▶ [YOUR ASSIGNMENT]:
An image-free, verbatim transcription of the records is the expected result.

(Data entries)
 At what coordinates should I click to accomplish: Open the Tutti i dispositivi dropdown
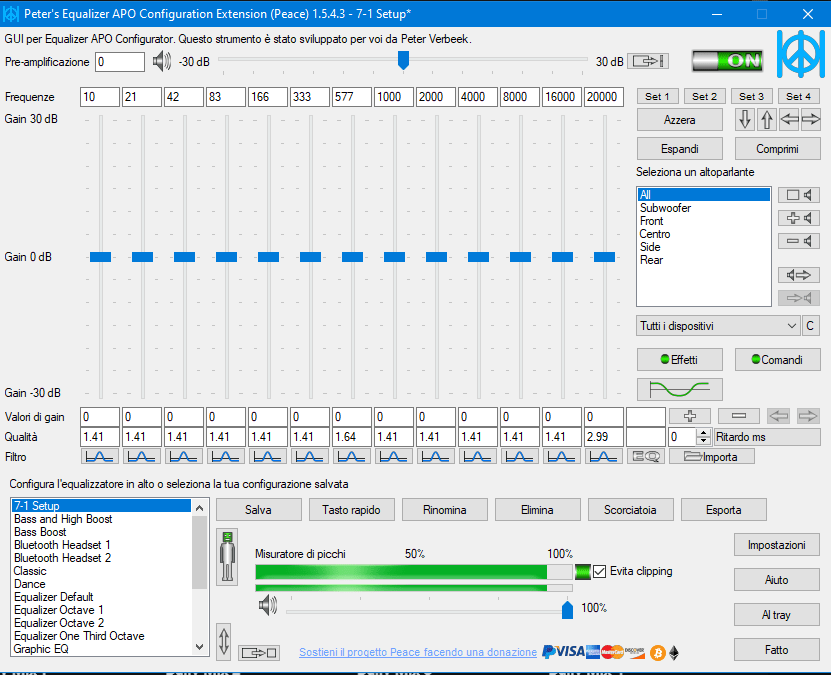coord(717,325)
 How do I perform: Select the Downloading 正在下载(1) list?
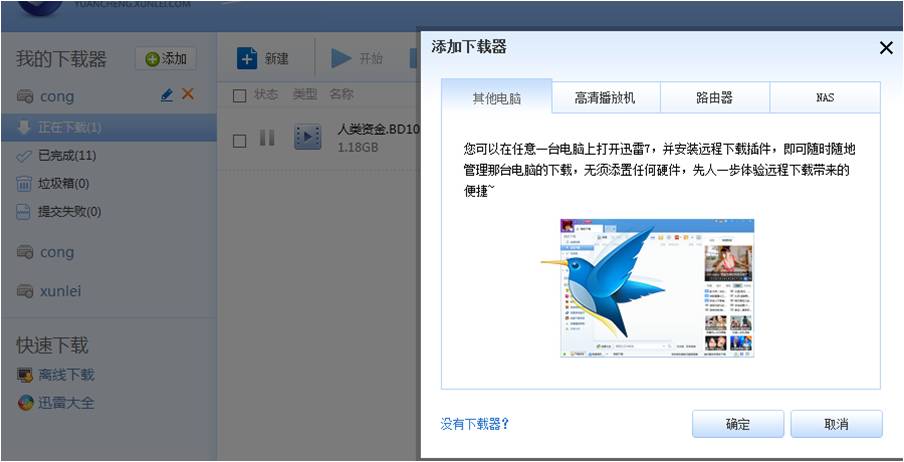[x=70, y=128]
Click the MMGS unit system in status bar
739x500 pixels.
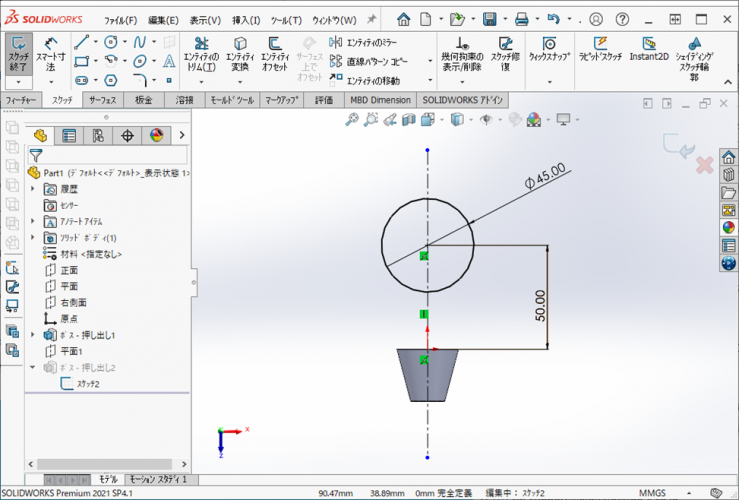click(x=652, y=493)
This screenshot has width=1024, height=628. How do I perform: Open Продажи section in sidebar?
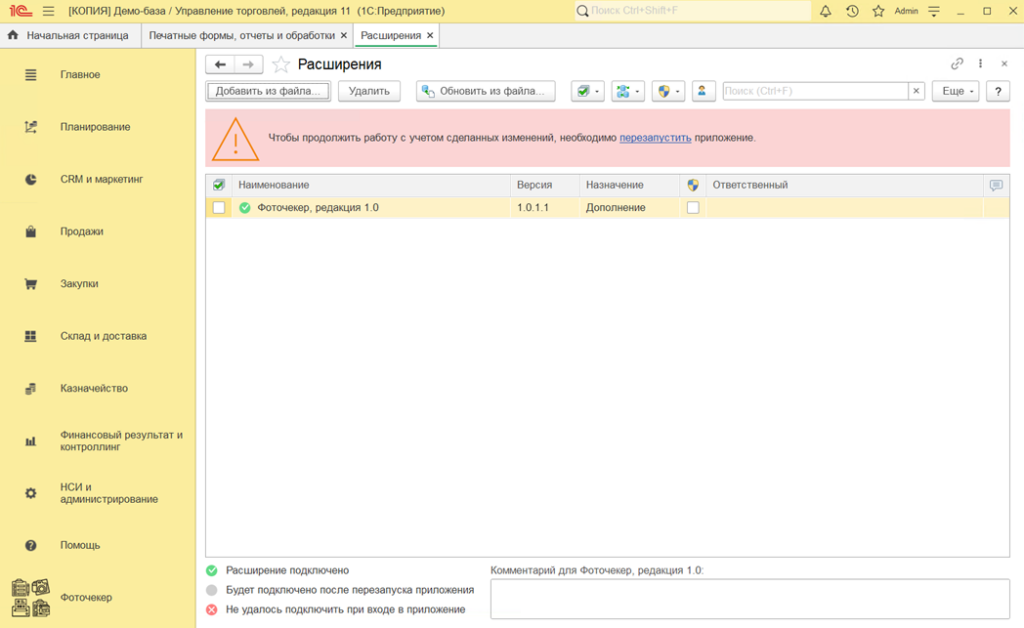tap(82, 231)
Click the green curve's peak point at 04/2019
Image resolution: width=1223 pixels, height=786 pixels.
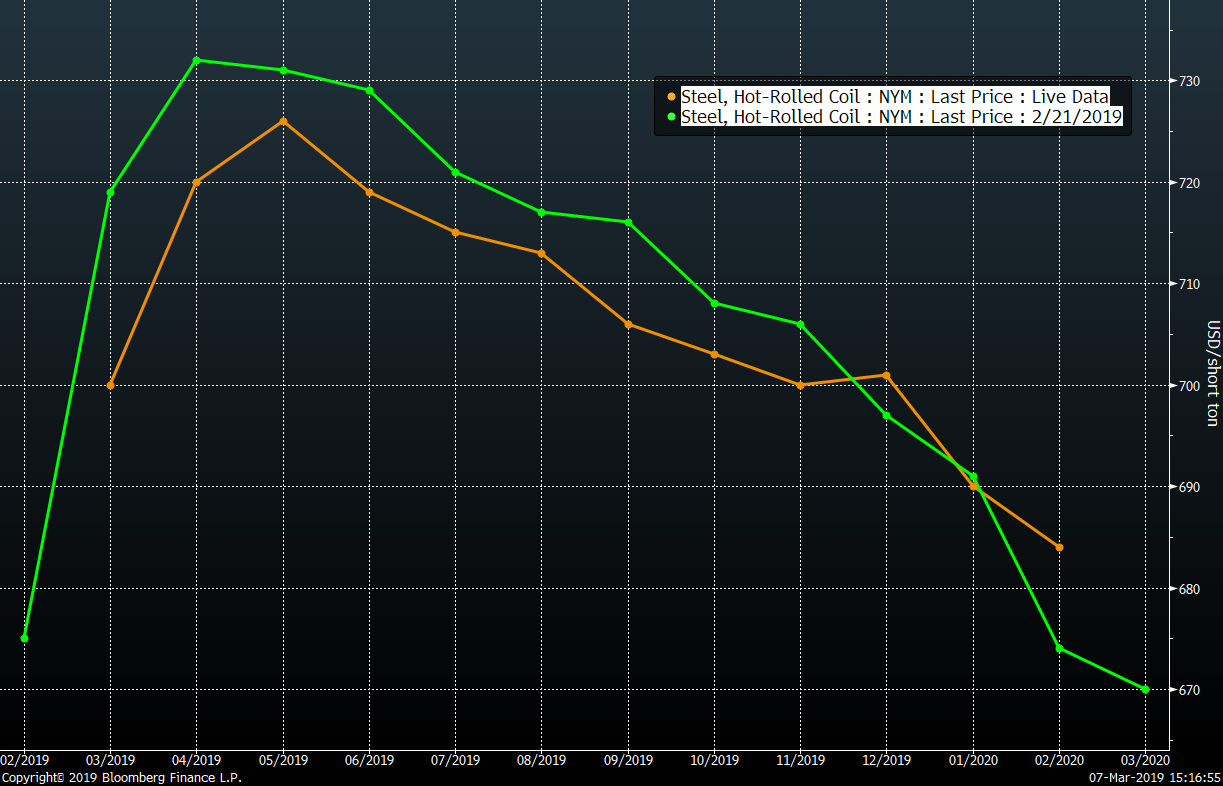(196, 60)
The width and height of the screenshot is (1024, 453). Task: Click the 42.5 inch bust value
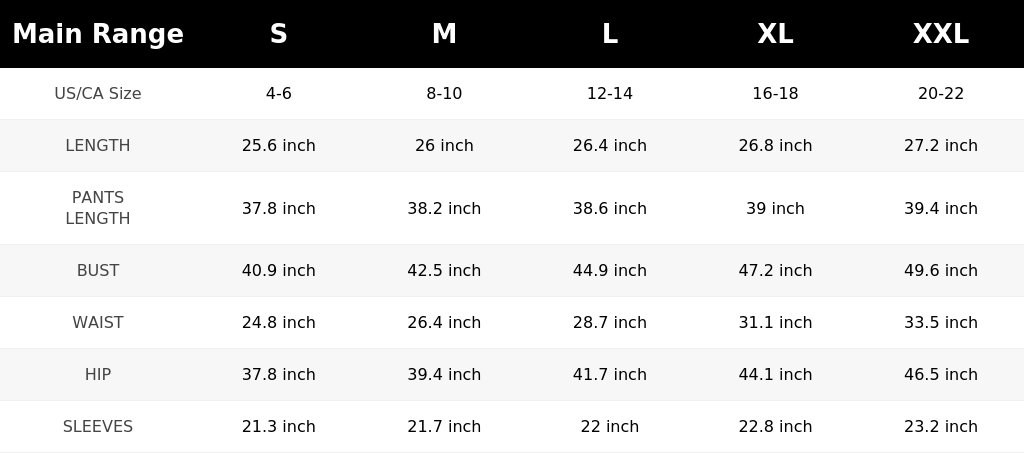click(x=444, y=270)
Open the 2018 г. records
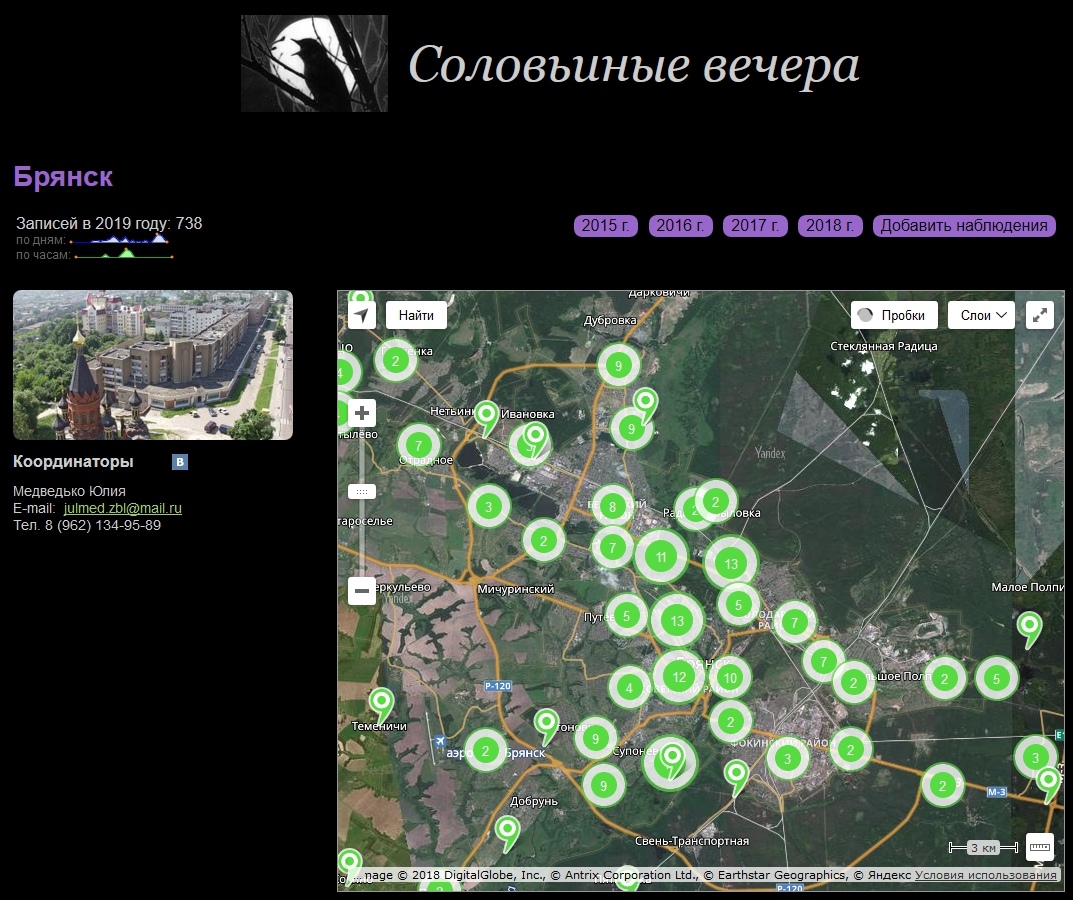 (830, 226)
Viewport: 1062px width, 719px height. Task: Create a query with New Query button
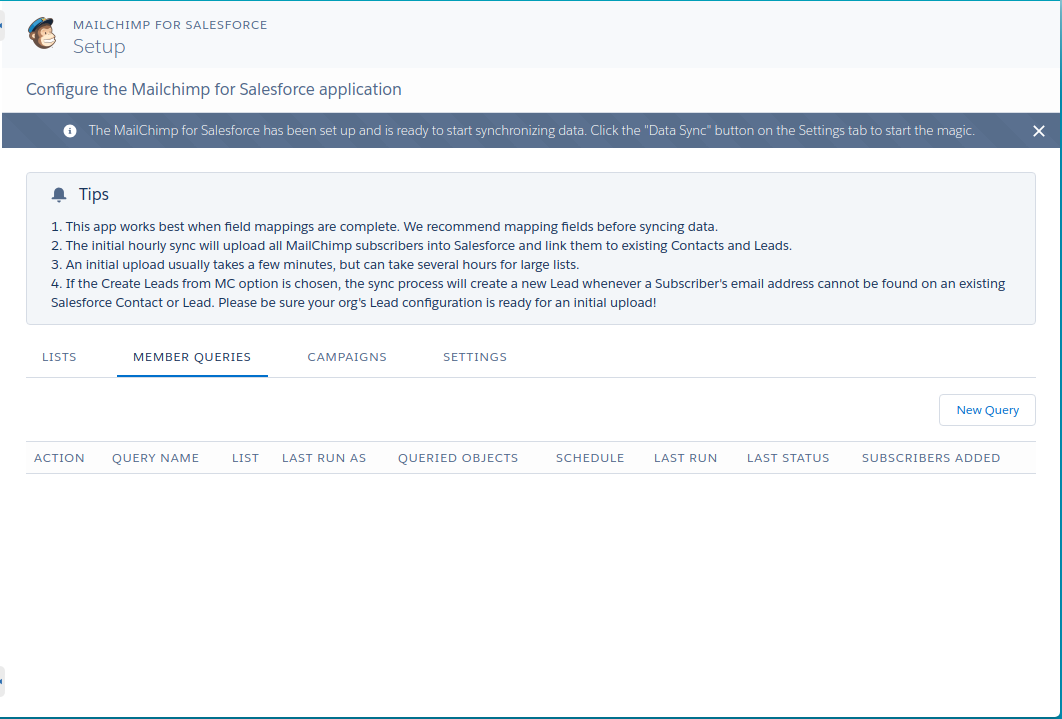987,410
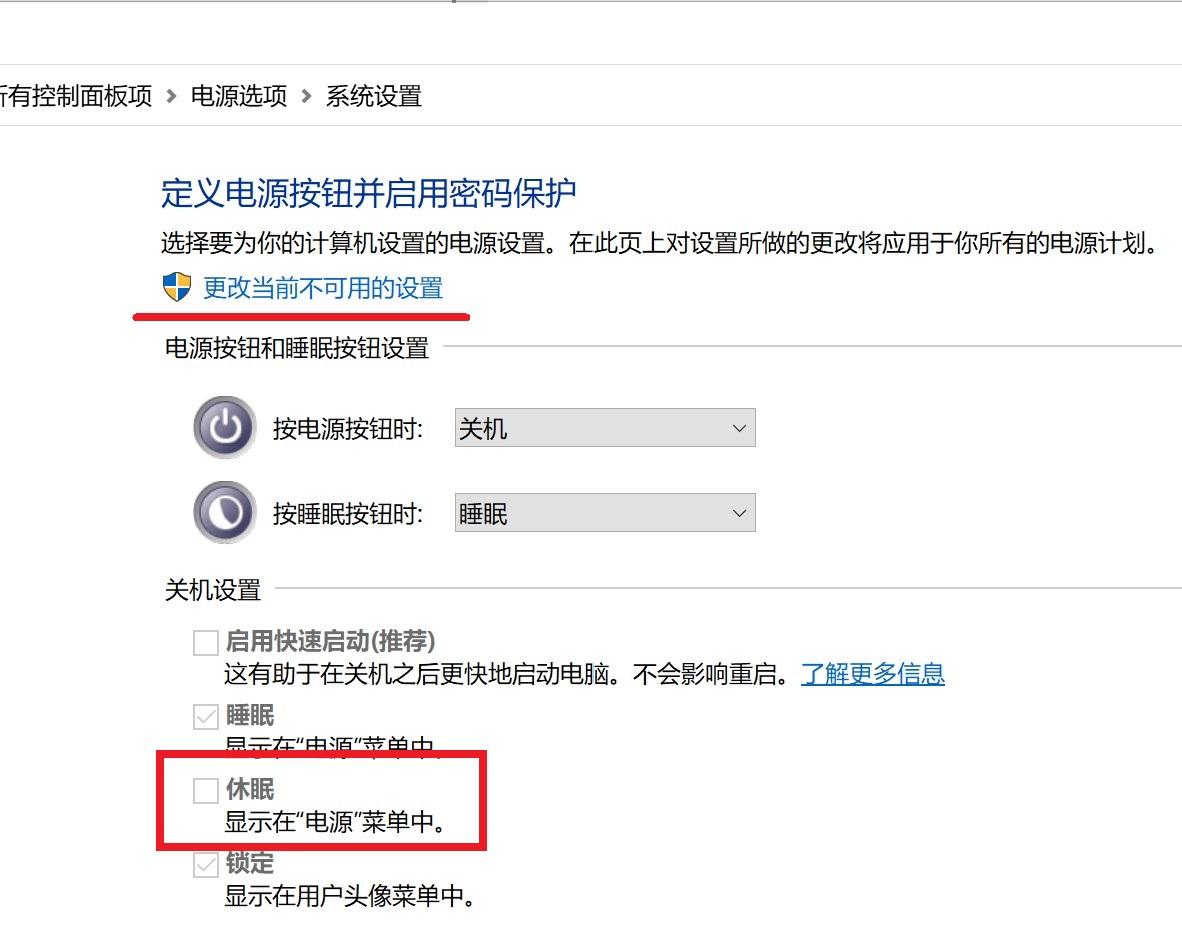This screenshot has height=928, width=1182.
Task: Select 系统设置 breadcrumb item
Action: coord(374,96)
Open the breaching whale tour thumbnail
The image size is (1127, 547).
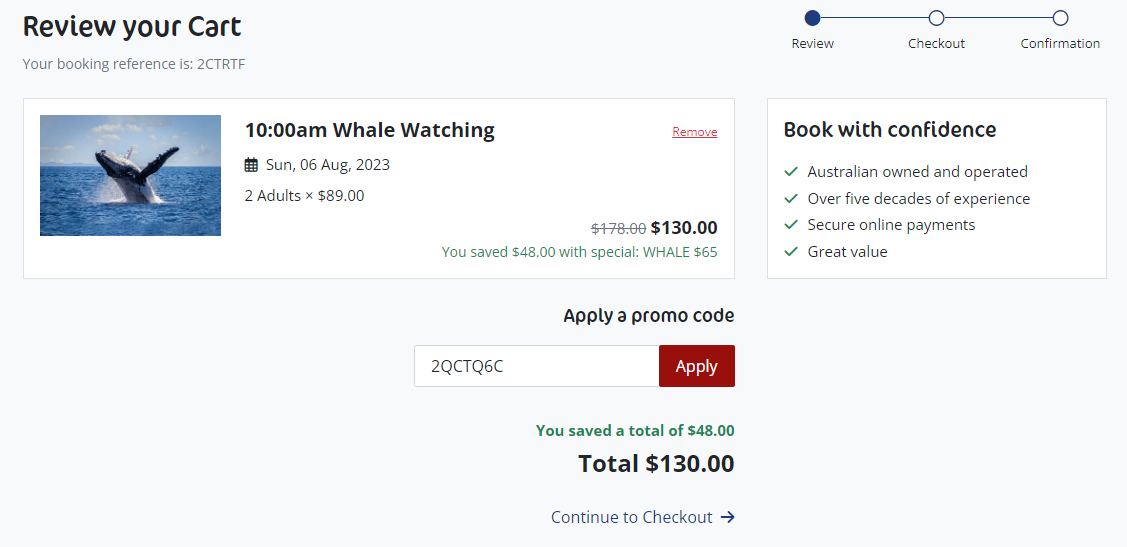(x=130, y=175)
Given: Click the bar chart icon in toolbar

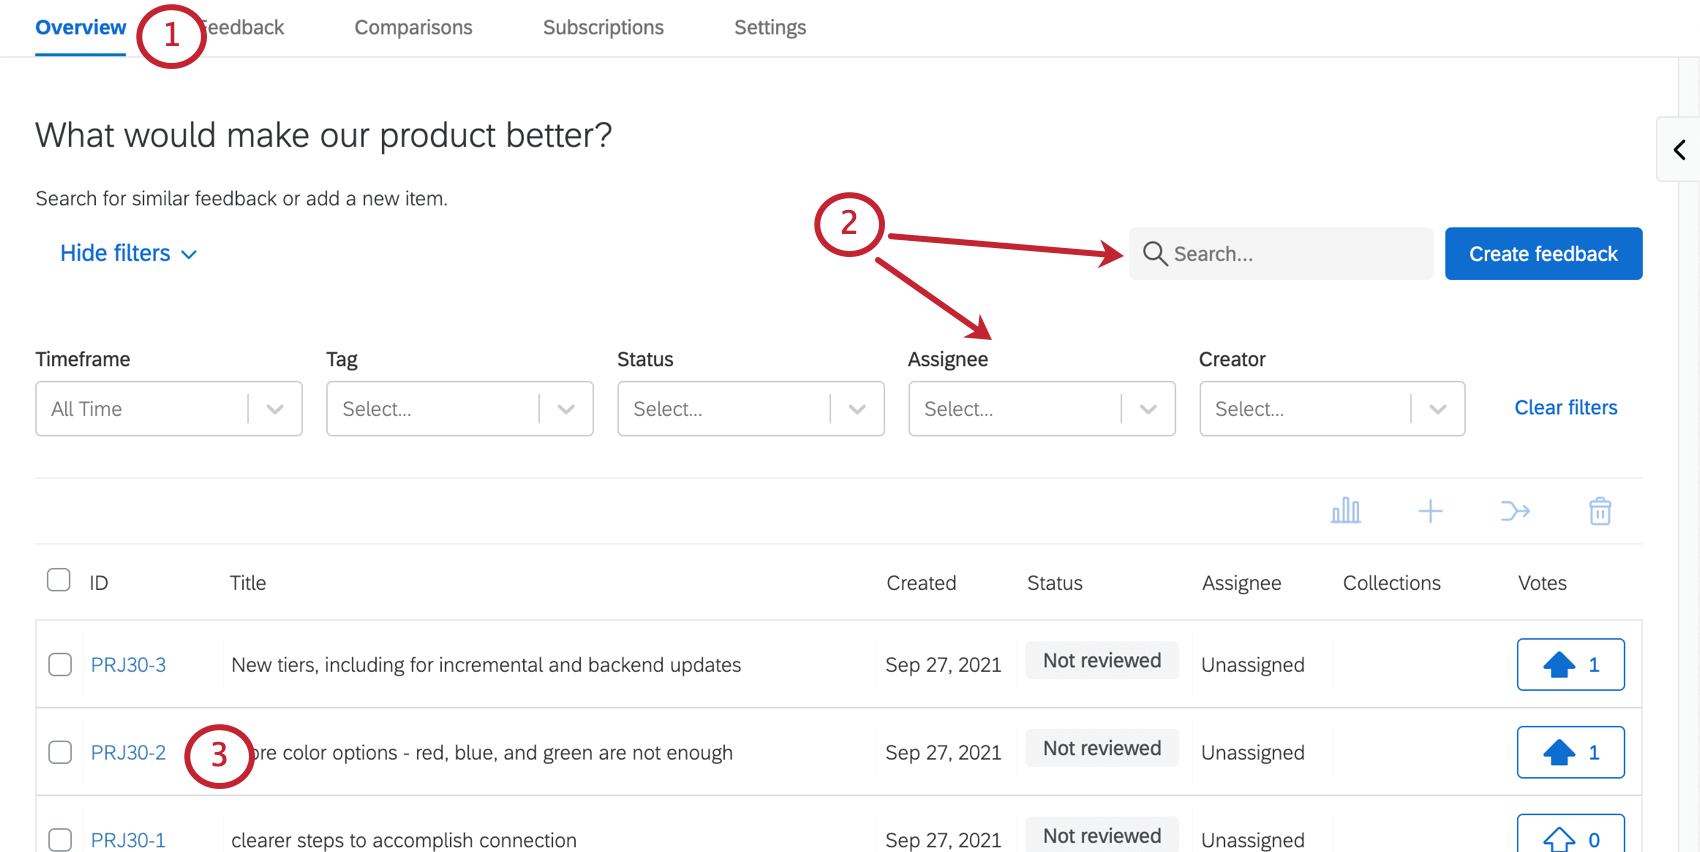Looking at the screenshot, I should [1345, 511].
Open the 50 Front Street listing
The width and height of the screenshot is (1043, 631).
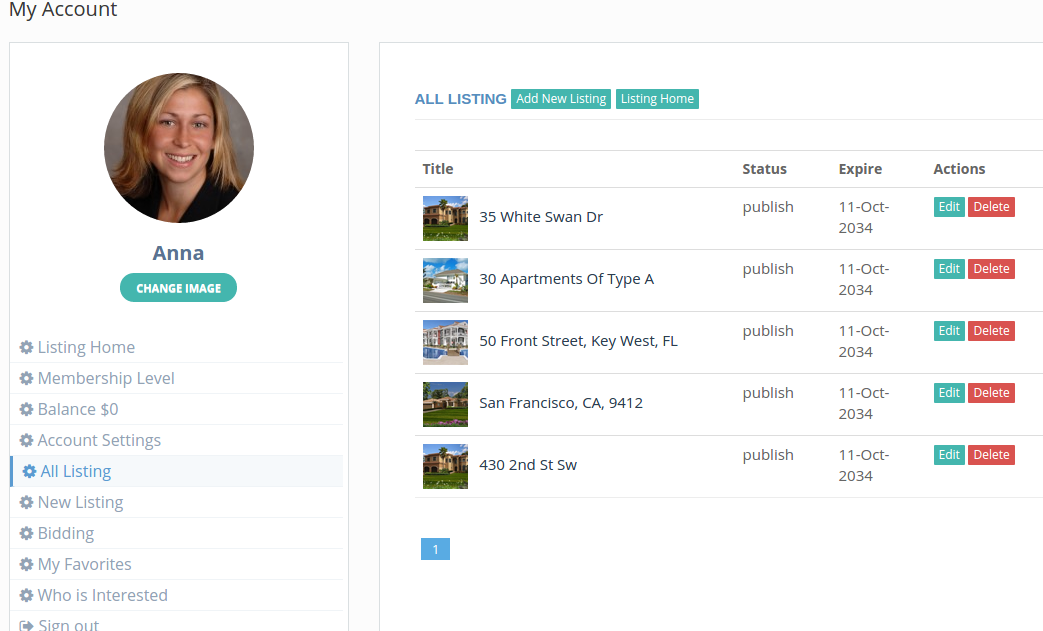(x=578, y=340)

▶ [SOLUTION]:
 At what coordinates should I click to accomplish: Open the Tutti i dispositivi dropdown
coord(717,325)
 How do I perform: Select the Downloading 正在下载(1) list?
[x=70, y=128]
Click the MMGS unit system in status bar
739x500 pixels.
click(x=652, y=493)
This screenshot has width=1024, height=628. How do I perform: Open Продажи section in sidebar?
tap(82, 231)
Click the green curve's peak point at 04/2019
Image resolution: width=1223 pixels, height=786 pixels.
(196, 60)
The width and height of the screenshot is (1024, 453). Task: Click the 42.5 inch bust value
click(x=444, y=270)
Open the 2018 г. records
 (830, 226)
Viewport: 1062px width, 719px height. Task: Create a query with New Query button
987,410
This screenshot has height=928, width=1182.
Task: Select 系统设置 breadcrumb item
Action: coord(374,96)
Open the breaching whale tour thumbnail
The image size is (1127, 547).
(x=130, y=175)
Given: Click the bar chart icon in toolbar

Looking at the screenshot, I should [1345, 511].
Open the 50 Front Street listing
The width and height of the screenshot is (1043, 631).
(x=578, y=340)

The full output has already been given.